NHF Podcast ... "Death of a Farm"

Thank you to all of you have taken time to comment and e-mail over the past couple weeks. I am taking time to filter everything through my mind, but want to say that I'm thankful for the encouragement and ideas. Hopefully I'll find the time to respond and share some of the things that are processing through my head soon! In the meantime though here is something interesting ...

Many of you may already know that Nature's Harmony Farm has stopped doing their blog, but have begun doing podcasts. I have been listening to them lately when there is time while I'm driving around and they have been pretty interesting. But, for me their latest podcast was very interesting ... especially in light of my latest post and thoughts about the farm. You can find it on iTunes or download it from this link.

In the latest podcast Tim and Liz interview Rebecca Thistlethwaite of TLC Ranch in California about her farm experiences and the end of the farm (after 6 years of life). In some ways it was almost depressing to listen to the interview and hear about the struggles and realities they faced as they tried to make the farm go and grow. On the other hand it is important to hear all the sides of the story ... especially when you're thinking about pushing forward. It will eat up a bit more than an hour of your time, but I think it is worth a listen.

I would love to hear your thoughts!


Yeoman said...

I have a question sort of related to this.

While I'd advancing (and, yes, it's an advance) into Ludditeism in my advancing middle age, I do like podcasts. I do so much driving around that I've come to really like them.

I'll add this one (although I fear to listen to this episode), but I have this question. What other podcasts do the folks who stop in here on Ethan's porch listen too?

Rich said...

Expanding on Ethan's statement:
"...In some ways it was almost depressing to listen to the interview and hear about the struggles and realities they faced as they tried to make the farm go and grow..."

and Yeoman's comment:
"...(although I fear to listen to this episode)..."
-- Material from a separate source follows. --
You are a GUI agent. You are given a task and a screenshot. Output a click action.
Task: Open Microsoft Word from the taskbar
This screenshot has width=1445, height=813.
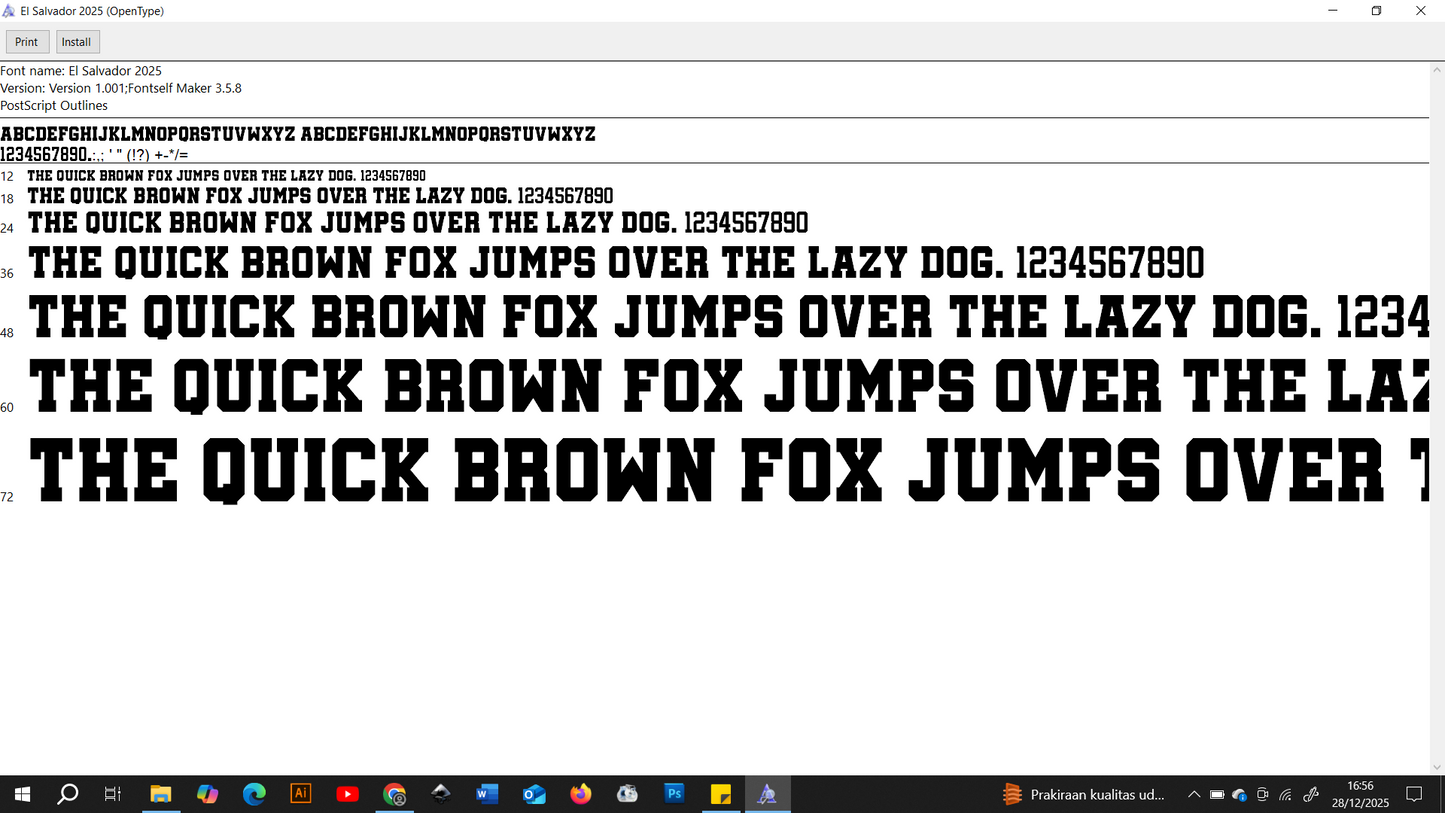(x=487, y=794)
I think it can be a mistake to focus too close on the successes or failures of others when determining your chances of success or failure. The fact that someone else might have failed in their attempt has very little relevance on your chances of success.

Farming is a learning process and sometimes the quickest way to learn is by failing or not succeeding. From my experience, it is much less painful, less expensive, and quicker to learn from others' mistakes and failures.
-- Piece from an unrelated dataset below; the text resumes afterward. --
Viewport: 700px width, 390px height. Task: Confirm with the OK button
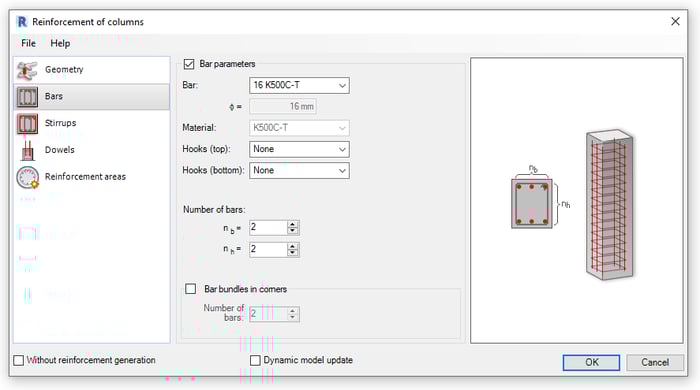point(592,362)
In one of my previous comments I suggested that one should assume that everything you are doing is wrong, so that you can come up with solutions to problems that you both recognize and don't recognize.

From that viewpoint, I can see a number of mistakes made at the TLC Ranch and a number of things I would have done differently (not too say that I would have been any more successful).

Listen to the podcast while thinking about how many times they state that they were doing things the 'right' way (but it still didn't work) and if there would have been an alternative way of doing things if you assumed that everything was being done the 'wrong' way.

Anonymous said...

Thanks for bringing up this podcast. I occasionally get to listen to them myself and this title caught my attention so I just listened to it a couple of days ago.

I am one of the wanna be farmers trying to buy a farm and I need as much sobering reality as I can get and this was definitely sobering. I would like to have heard more about the specifics and details about TLC to understand what went right and what went wrong.

For the most part the land they were leasing was limited in it's viability. The rules and regulations in CA are stifling to say the least for the small farmer. To add insult to injury the economy declining is really putting a huge hit on peoples budgets. They are cutting costs everywhere and that includes the grocery budget. So this looks like the perfect storm for TLC and others who have so many strikes going against them.

I think one of the points made that concerned me was the comment about the push for new farmers and that the introduction of a few more farmers raising pork in their area would have crushed them. So I cannot help but thing diversification was needed to diversify the revenue stream more. But then again I am an armchair farmer at this point so it is hard for me to open my mouth without feeling like a hypocrite. I hope to change that. Thanks for the blog posts!

Isaac said...

I saw death of a farm and I almost had a heart attack because I thought it was your farm.